- **Document extract**
# When is it ok to meet someone?



## Diamondsrbff (Jul 17, 2010)

I was wondering what are the rules or etiquette for meeting people once you are separated and heading for divorce? My stbxh left me in July...at first it was for a 6 mos. trial separation but he didn't want to talk about it or work on anything. After 3 mos I asked if we could take the last 3 mos to work on us and see someone for help and he said no...it wouldn't change anything we were done...he said he wasn't happy for the last few years, doesn't love me anymore and that our relationship had come to an end. (apparently 22 yr marriage is just a relationship to him) 

So now it's been 4 mos. I think I have finally have turned the corner on my emotions and I'm starting the anger stage...I am learning that I have more self-worth and I don't deserved to be treated like this...He has never been very loving, he is very selfish. He has also told me that his best friend at work is this girl that has always bothered me..so it would not surprise me if he was having an affair.

- **Raw data**
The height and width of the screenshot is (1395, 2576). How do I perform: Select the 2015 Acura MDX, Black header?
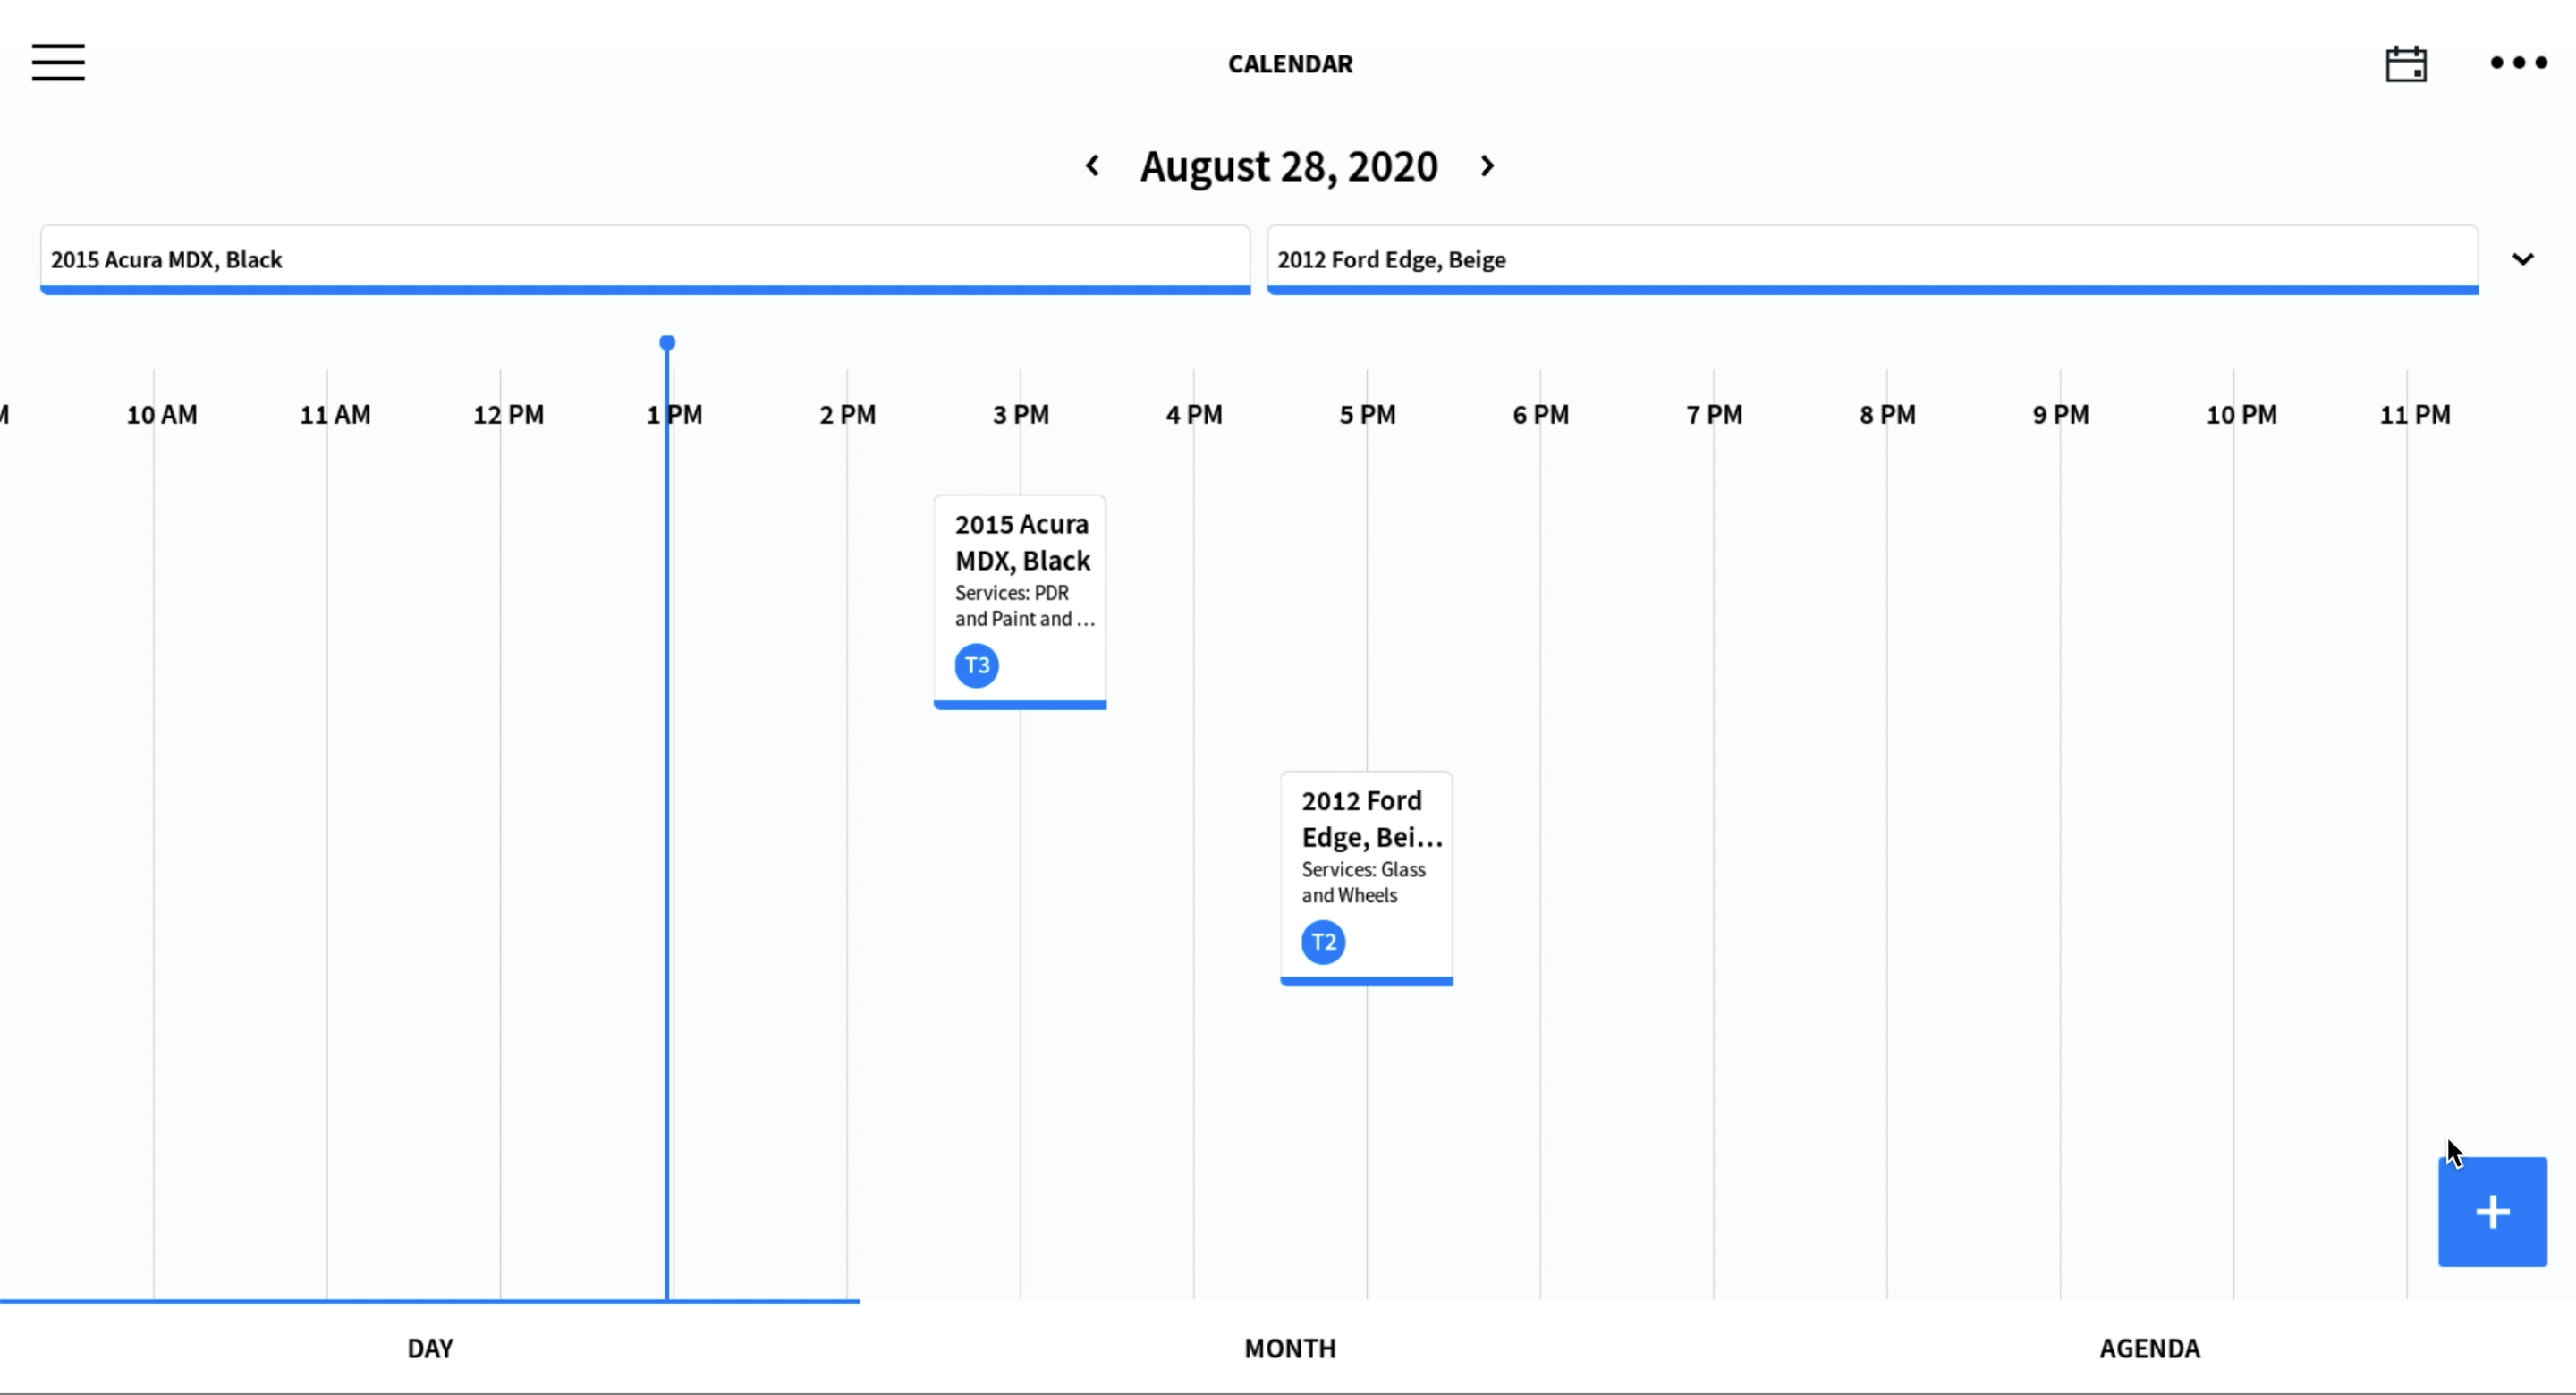pyautogui.click(x=645, y=259)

- **Task objective**
Repeat word for word the passage of the forum thread on when it's ok to meet someone that begins with the words "I was wondering" and ends with "relationship to him)".

- **Correct response**
I was wondering what are the rules or etiquette for meeting people once you are separated and heading for divorce? My stbxh left me in July...at first it was for a 6 mos. trial separation but he didn't want to talk about it or work on anything. After 3 mos I asked if we could take the last 3 mos to work on us and see someone for help and he said no...it wouldn't change anything we were done...he said he wasn't happy for the last few years, doesn't love me anymore and that our relationship had come to an end. (apparently 22 yr marriage is just a relationship to him)